Monday, February 29, 2016

Lentil Bowl


Lentil Bowl

  • Makes: 6 servings
  • Prep: 25 mins
  • Cook: 50 mins
  • Roast: 25 mins at 425°F

Ingredients

  • 1 1/4 cups French green lentils
  • 1 1/2 pounds butternut squash, peeled and cut into 1/2-inch cubes (about 4 1/2 cups)
  • 5 tablespoons olive oil
  • 1/2 teaspoon salt
  • 1/4 teaspoon plus 1/8 teaspoon black pepper
  • 1 medium onion, diced
  • 1 bunch collard greens, trimmed, tough stems discarded, chopped
  • 3 tablespoons white wine vinegar
  • 1 teaspoon Dijon mustard
  • 1 teaspoon sugar
  • 1/4 cup sliced almonds
  • 1/4 cup (2 oz) crumbled feta cheese
  • 6 large eggs

Directions

  1. Heat oven to 425 degrees. Cook lentils in boiling salted water 35 to 40 minutes.
  2. Meanwhile, on a large baking sheet, toss squash with 1 tbsp of the oil, 1/4 tsp of the salt and 1/8 tsp of the pepper.

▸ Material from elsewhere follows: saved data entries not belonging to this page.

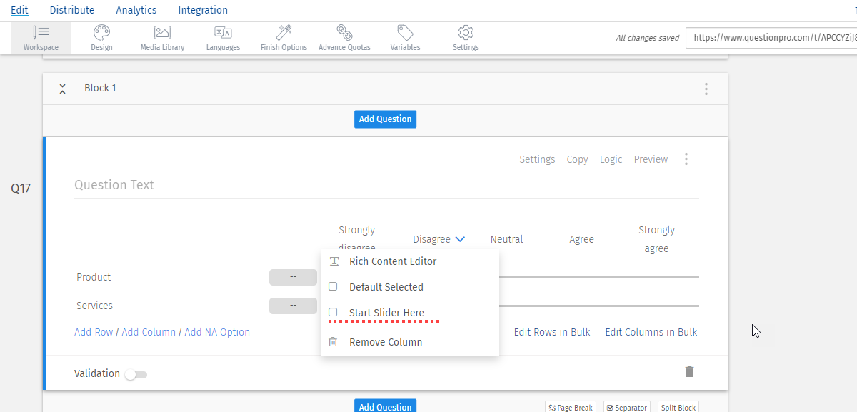Screen dimensions: 857x412
Task: Click the Product row slider track
Action: pos(598,277)
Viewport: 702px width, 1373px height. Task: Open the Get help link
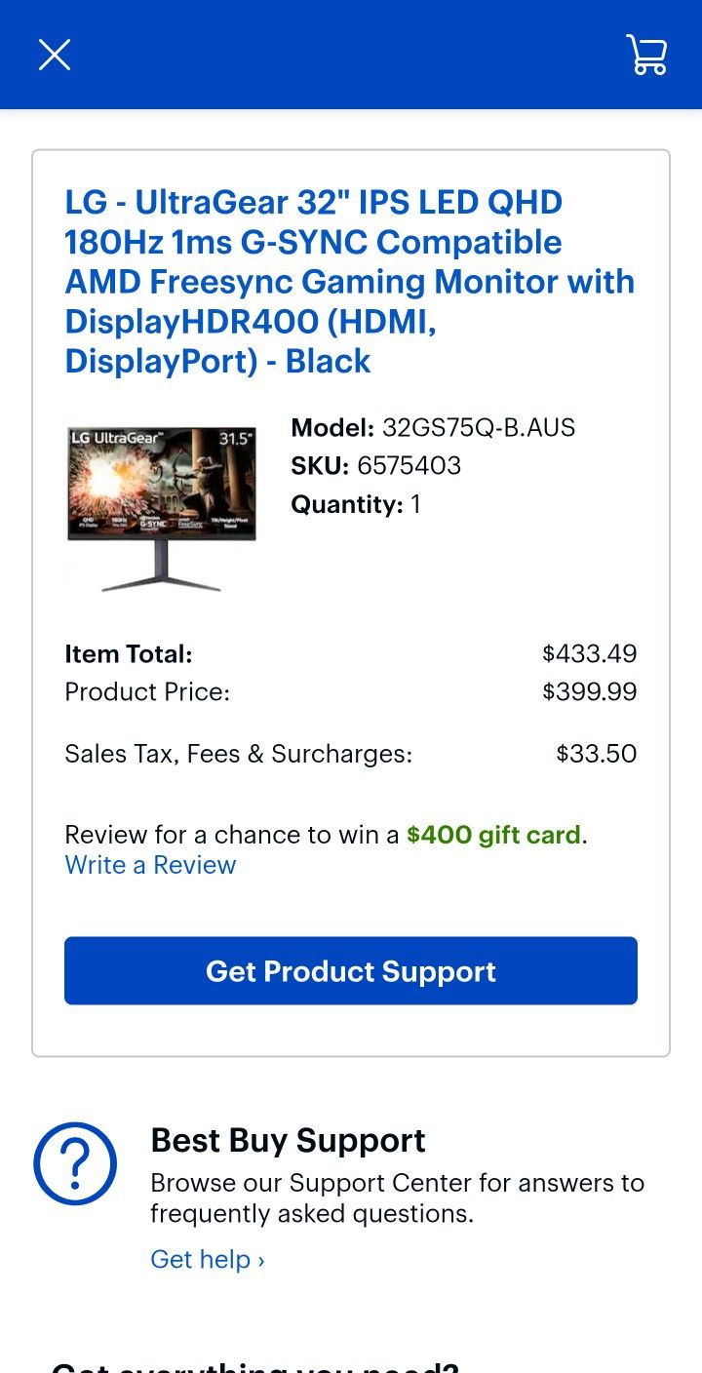coord(208,1259)
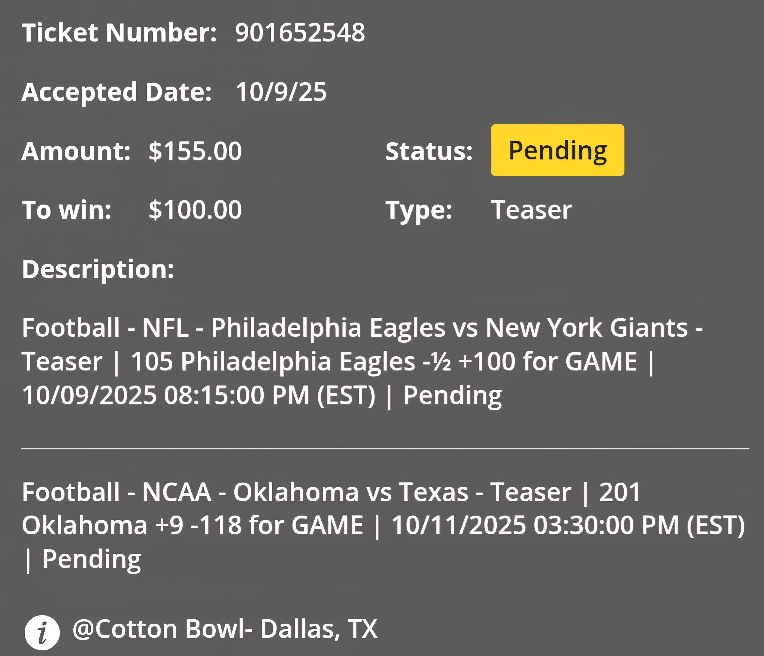Click the $155.00 amount value

point(195,151)
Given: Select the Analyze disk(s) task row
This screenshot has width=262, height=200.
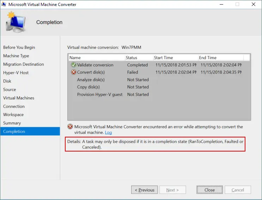Looking at the screenshot, I should pos(159,79).
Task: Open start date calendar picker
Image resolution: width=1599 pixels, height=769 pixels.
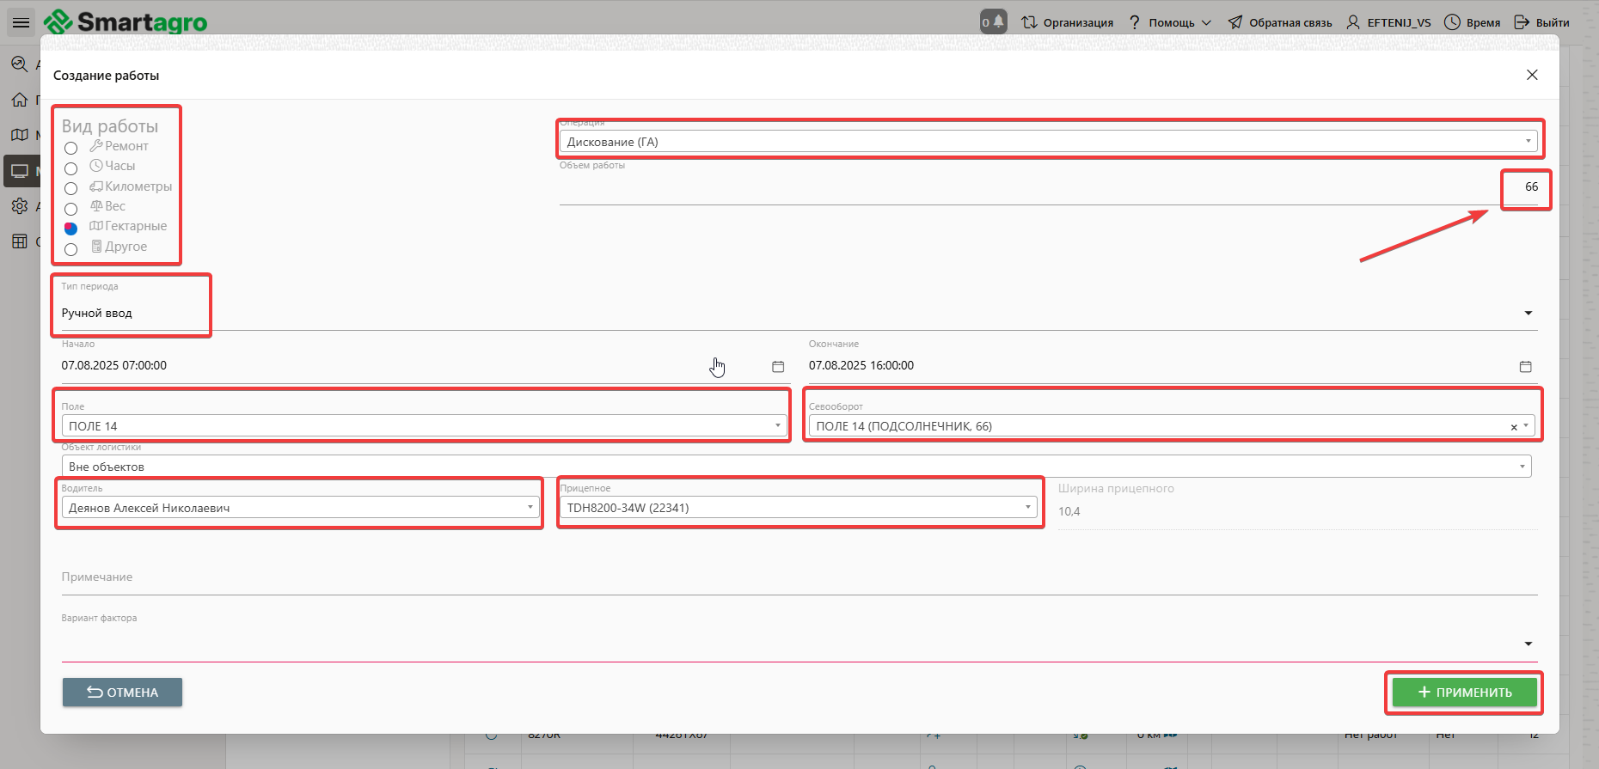Action: [778, 366]
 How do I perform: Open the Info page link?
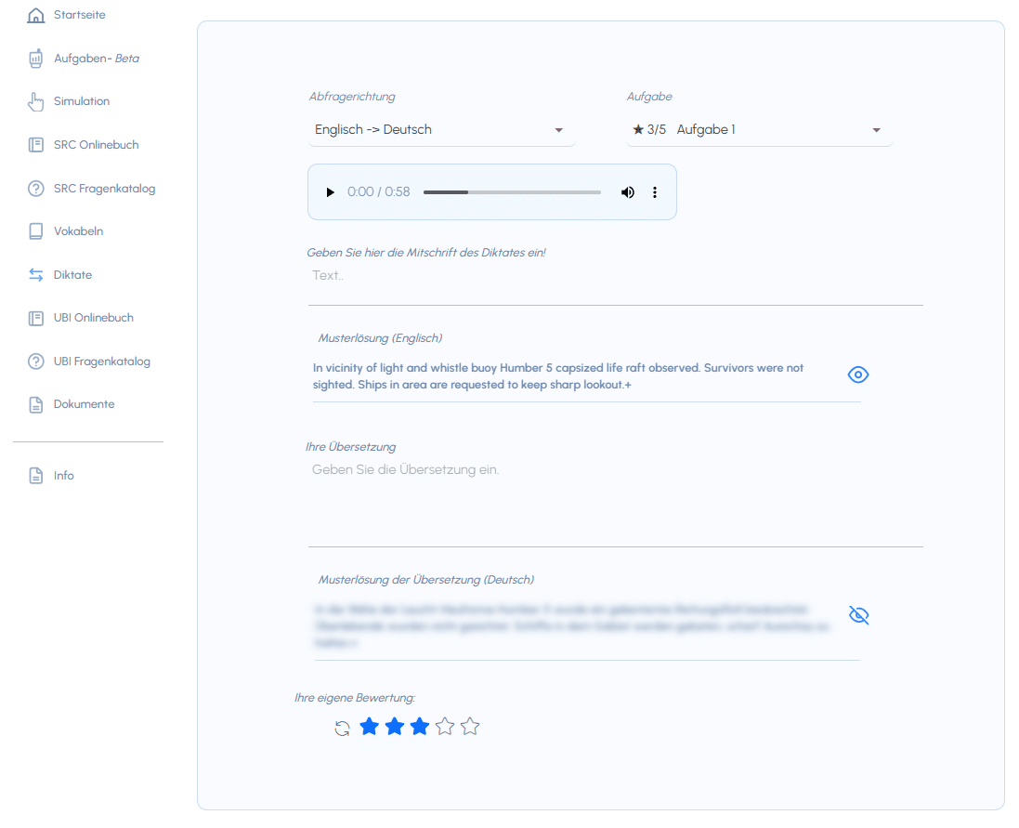click(x=63, y=476)
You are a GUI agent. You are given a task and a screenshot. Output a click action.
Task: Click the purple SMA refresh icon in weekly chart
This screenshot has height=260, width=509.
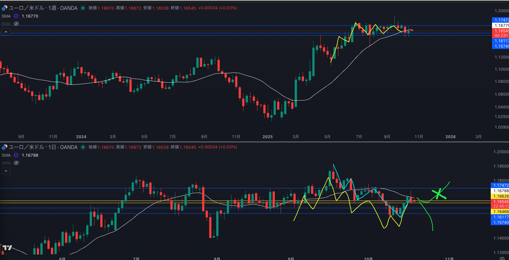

Roast at 425 degrees for 25 minutes, stirring once.
  3. Add 2 tbsp of the oil to a large nonstick skillet and heat over medium to medium-high heat. Add onion; cook 2 minutes. Stir in collard greens, remaining 1/4 tsp salt and 1/8 tsp of the pepper. Cook 8 minutes. Transfer to a large bowl and coat skillet with nonstick cooking spray. Drain lentils.
  4. Add lentils and squash to collard green mixture in bowl. In a small bowl, whisk remaining 2 tbsp oil, the vinegar, mustard, sugar and remaining 1/8 tsp pepper. Toss lentil mixture with dressing, almonds and feta and set aside.
  5. Fry eggs in nonstick skillet coated with nonstick cooking spray to desired doneness (this can be done in multiple batches). Divide lentil salad among 6 plates or shallow bowls and top each serving with a fried egg.

Nutrition Information for Lentil Bowl

Servings Per Recipe: 6
PER SERVING: 427 cal., 23 g total fat (5 g sat. fat), 193 mg chol., 626 mg sodium, 39 g carb. (12 g fiber), 20 g pro.